A long-time friend of the Independent Institute, Professor Alchian was co-founder of the "UCLA tradition" in economics that emphasizes that individual behavior is self-directed and "rational" and that this has many unanticipated consequences. His textbook with William R. Allen, University Economics (now called Exchange and Production), was enormously influential in teaching the principles of economics on both the undergraduate and graduate levels. This was the first American textbook to discuss information, transaction costs, property rights, and a market economy as a discovery process. And unlike most texts, which are excessively bland, Exchange and Production is bitingly ironic, poking fun at political correctness, long before it had a name. It is unique as well in that it incorporated Alchian and Allen's latest thinking about issues such as property rights and unemployment when most other textbooks are content to regurgitate the state of economic theory of some 20 years ago. The book also contains the classic statement of what has come to be known as the Alchian–Allen theorem. This proposition, colloquially known as "ship the good apples out," states that when output varies in quality, the lower quality output is consumed nearby while the higher quality output is shipped long distances. The reason is simple: transportation costs vary with the weight and bulk, but not the quality, of that which is transported. The added per-unit amount decreases the relative price of the higher-grade product.
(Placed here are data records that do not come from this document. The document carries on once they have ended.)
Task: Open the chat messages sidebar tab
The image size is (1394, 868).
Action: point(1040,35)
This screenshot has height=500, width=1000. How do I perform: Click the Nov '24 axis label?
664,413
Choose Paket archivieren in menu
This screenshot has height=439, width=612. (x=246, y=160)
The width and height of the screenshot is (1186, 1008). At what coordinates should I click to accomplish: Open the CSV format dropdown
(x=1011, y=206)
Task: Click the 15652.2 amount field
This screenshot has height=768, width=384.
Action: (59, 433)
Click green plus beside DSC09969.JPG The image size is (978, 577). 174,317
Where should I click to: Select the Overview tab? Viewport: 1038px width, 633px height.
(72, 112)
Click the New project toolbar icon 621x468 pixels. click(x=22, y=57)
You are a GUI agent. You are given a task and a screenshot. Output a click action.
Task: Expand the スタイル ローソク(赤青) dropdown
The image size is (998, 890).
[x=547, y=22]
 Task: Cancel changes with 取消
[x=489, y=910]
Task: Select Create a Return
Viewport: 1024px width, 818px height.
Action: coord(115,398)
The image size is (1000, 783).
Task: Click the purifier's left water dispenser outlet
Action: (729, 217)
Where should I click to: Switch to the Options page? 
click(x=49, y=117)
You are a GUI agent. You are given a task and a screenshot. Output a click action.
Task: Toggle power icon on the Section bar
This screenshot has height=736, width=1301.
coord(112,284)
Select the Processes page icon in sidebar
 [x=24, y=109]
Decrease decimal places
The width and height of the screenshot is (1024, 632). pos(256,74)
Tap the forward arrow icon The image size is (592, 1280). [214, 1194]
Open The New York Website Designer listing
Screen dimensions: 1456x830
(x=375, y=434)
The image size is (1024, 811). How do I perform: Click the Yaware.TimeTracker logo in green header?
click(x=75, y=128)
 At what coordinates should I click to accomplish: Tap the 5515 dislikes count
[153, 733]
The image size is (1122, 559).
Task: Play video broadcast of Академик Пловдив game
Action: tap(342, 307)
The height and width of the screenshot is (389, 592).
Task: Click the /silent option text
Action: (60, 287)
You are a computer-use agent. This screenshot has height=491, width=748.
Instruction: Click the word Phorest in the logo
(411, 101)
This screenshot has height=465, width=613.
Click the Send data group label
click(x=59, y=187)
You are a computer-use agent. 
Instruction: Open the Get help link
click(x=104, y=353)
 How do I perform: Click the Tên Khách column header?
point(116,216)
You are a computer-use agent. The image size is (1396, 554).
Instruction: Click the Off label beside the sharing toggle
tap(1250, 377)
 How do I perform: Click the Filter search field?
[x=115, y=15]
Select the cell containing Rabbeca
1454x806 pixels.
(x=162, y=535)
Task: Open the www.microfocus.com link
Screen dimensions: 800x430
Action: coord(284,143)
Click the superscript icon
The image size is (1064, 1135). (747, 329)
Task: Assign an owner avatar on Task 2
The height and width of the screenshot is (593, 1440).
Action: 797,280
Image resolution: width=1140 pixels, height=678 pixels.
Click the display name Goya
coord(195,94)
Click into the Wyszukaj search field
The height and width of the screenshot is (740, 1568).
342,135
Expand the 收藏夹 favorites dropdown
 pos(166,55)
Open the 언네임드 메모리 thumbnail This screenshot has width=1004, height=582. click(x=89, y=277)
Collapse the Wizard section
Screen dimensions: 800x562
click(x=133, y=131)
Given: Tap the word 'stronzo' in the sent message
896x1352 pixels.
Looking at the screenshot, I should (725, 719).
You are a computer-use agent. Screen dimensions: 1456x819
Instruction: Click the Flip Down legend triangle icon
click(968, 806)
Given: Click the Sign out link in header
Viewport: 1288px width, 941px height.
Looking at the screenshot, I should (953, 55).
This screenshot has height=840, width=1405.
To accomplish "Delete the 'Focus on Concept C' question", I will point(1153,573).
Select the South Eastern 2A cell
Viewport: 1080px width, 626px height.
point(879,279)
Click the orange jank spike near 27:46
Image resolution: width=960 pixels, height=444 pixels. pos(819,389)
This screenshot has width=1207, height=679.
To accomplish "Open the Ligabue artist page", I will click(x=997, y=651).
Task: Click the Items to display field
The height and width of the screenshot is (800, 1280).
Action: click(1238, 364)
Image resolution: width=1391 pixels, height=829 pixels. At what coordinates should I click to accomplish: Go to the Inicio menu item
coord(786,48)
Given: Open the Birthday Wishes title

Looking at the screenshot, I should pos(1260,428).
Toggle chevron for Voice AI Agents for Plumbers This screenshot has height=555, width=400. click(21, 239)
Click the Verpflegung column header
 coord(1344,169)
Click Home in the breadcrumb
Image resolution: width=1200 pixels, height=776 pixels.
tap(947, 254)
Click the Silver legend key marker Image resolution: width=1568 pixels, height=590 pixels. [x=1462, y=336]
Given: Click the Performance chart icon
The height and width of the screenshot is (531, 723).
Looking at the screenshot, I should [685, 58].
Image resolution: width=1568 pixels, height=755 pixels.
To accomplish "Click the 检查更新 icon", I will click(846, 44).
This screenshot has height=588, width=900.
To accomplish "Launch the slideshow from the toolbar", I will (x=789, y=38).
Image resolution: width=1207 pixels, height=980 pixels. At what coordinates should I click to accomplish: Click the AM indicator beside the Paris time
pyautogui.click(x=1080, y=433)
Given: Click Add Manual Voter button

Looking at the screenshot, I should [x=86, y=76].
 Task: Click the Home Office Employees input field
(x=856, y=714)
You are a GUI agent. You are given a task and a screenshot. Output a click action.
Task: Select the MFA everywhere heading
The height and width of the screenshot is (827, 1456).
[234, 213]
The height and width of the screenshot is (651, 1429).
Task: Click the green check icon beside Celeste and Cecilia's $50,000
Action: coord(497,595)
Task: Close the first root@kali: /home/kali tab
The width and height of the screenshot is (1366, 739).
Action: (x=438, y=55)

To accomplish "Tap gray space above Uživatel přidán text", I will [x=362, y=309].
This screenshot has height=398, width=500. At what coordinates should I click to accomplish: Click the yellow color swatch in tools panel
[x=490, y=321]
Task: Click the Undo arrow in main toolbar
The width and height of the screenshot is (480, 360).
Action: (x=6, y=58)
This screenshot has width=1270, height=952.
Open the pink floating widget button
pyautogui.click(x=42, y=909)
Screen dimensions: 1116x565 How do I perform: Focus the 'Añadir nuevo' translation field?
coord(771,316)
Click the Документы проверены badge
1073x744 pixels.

Professor Alchian's scholarly work has had a profound impact on economic thinking, including such topics as price theory, evolution and learning, law and economics, transactions costs and the theory of organizations, information costs and resource unemployment, money, and exchange and production. In this regard, his articles have appeared in such journals as the Journal of Political Economy; Econometrica; Il Politico; American Economic Review; Journal of Law and Economics; Economic Inquiry; and Journal of Money, Credit and Banking.

Edited by Daniel Benjamin, The Collected Works of Armen Alchian is published in two volumes by Liberty Fund, and the Armen Alchian Chair in Economic Theory at UCLA is named in his honor.

Professor Alchian's seminal work is examined in the Independent Institute book Living Economics, Yesterday, Today, and Tomorrow, by Peter J. Boettke.